I can’t sleep. I’m so wound up, what with realising too late my feelings for Alex, Emma coming back, worrying about the animals rescued from the fire, the searing pains in my arms, and the panic attacks that come upon me when my eyes close and the darkness takes over, and my mind fills with smoke and the roar of flames.

As I walk downstairs from the flat, I hold my hands out in front of me. They’re shaking, and a layer of skin like tissue paper is peeling from my fingers.

‘I thought you were told not to come back to work.’ Emma hands me a coffee and an open packet of biscuits as I sit down on the sofa in the staffroom. ‘That’s what Ben told me. He also said you spent a long time with Alex Fox-Gifford.’

‘Is there any news?’ I ask, afraid that I’ve missed something in the past few hours when I’ve been lying awake, listening to the creaks and clunks that the house makes at night, as if, like me, it’s shifting about, trying to find a comfortable position.

‘About Alex?’ Emma shakes her head. ‘Frances says that she’d spoken to Fifi who’d spoken to Sophia – she said there’s no change.’

‘Oh.’

‘Maz, we need to have that talk, if you’re up to it.’

‘What, about the inpatients?’

‘Izzy and I came in early – we’ve dealt with them. They’re doing well, even Ugli-dog and Raffles.’ Emma’s expression is serious. I notice she’s drinking fruit tea. She never drinks fruit tea. ‘You know, I never meant to leave you in the lurch. It was unforgivable.’

‘But I’ve forgiven you . . .’

She goes on, ‘I’ve had some problems with cash flow recently.’

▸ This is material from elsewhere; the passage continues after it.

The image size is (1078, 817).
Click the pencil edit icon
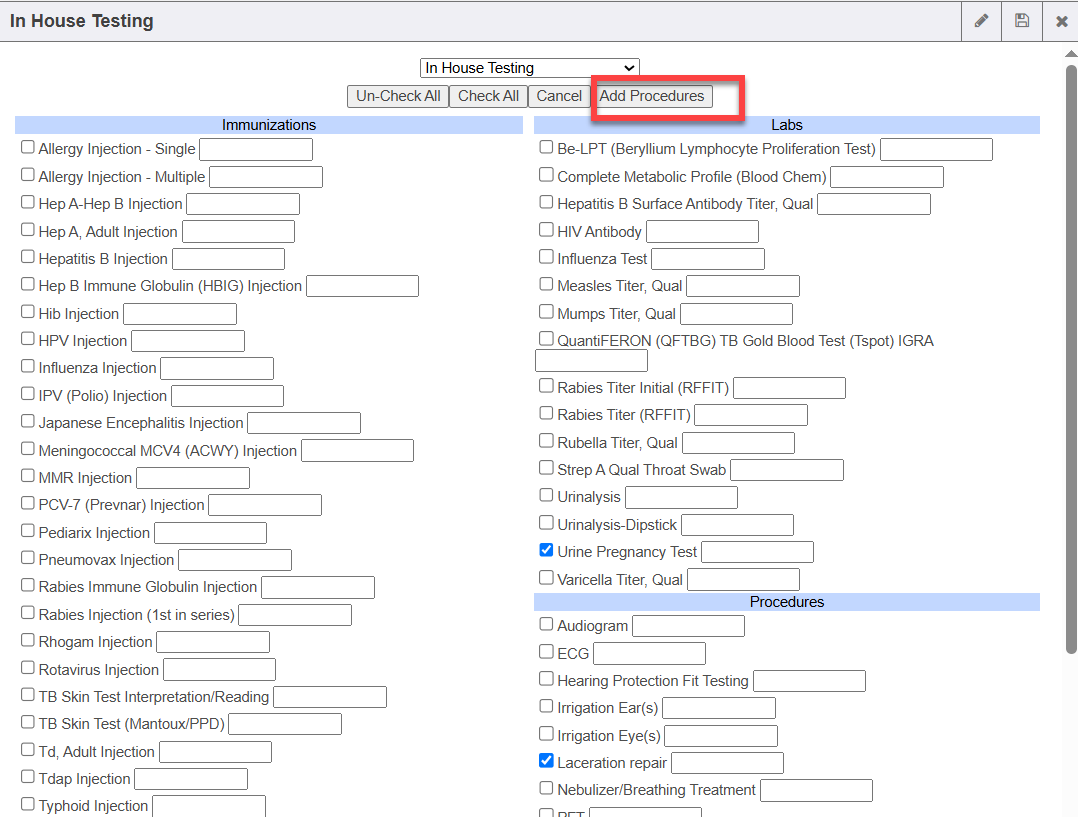coord(981,21)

‘Hey, that’s my line,’ I cut in.

‘You used it all the time at vet school – I remember it well.’ Emma’s smile is brief, like the sun breaking through rain clouds. ‘Anyway, I thought I’d sorted it. I thought the takings would cover the bills as they came in, at least until I got back.’

‘Why didn’t you say anything?’

‘Oh, lots of reasons. Pride mainly, and I didn’t want to put you off.’ Emma takes a sip of her tea, wrinkles her nose with disgust and tips it away down the sink. ‘I hadn’t even told Ben because I didn’t want to worry him with it. I didn’t want him subbing my business. We’ve sacrificed enough for Otter House already – quality time together, our marriage . . .’ She turns towards me. ‘We’re all right now though. We needed that time away. It’s given me a sense of perspective.’

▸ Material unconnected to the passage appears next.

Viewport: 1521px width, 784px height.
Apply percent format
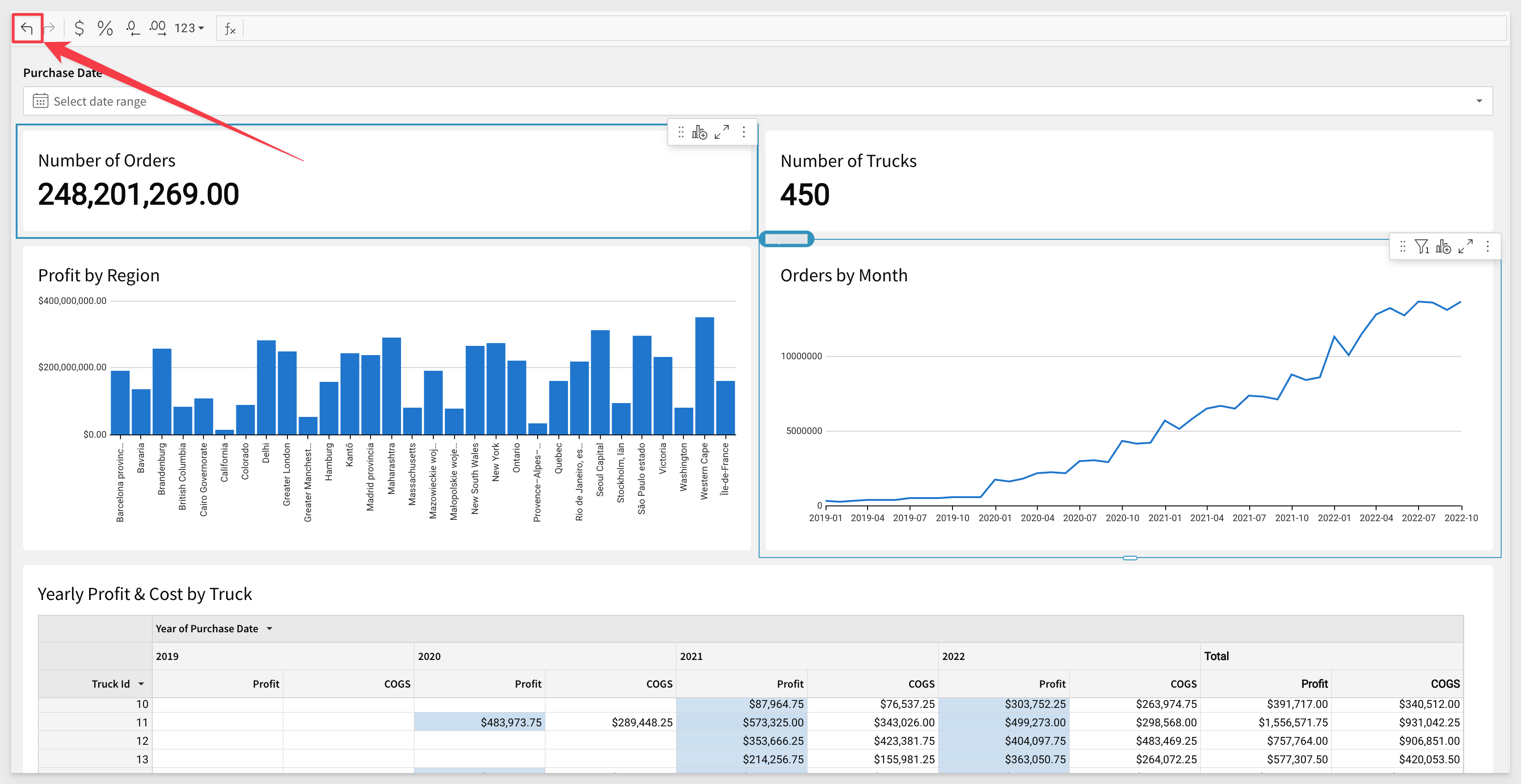point(105,28)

‘I don’t understand – you always made out that the practice was a success.’

‘It’s a girl thing. I wanted to prove I could do it myself.’ Her shoulders sag. ‘This only goes to prove that I can’t.’

‘Don’t talk rubbish – what you’ve done to get this far is amazing.’

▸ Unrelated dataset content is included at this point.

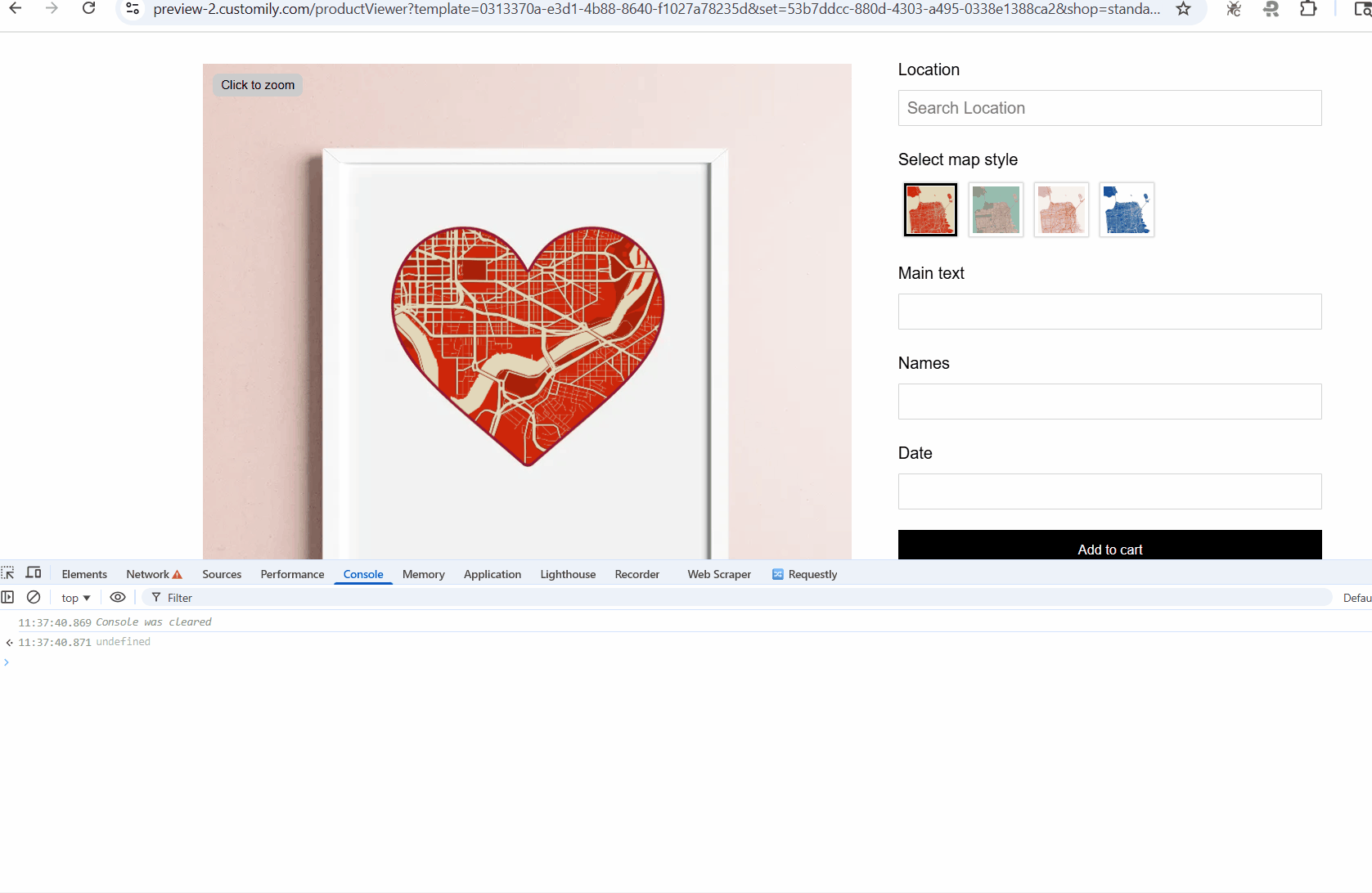Click the Search Location input field
The height and width of the screenshot is (893, 1372).
pos(1109,108)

‘But in the process I’ve come this close’ – she holds up one finger and thumb with the tiniest gap between them – ‘to losing the thing that’s most important to me – my marriage. I’m so lucky to have Ben. He’s stuck by me through this baby thing, even when I’ve been a moody old mare, which is most of the time. He deserves better than that.’

‘What will you do then? Will you give up the practice?’

Emma shrugs. ‘I don’t know.’

‘You can’t do that.’ Tripod, who’s snoozing at the other end of the sofa, looks up at the sound of my raised voice.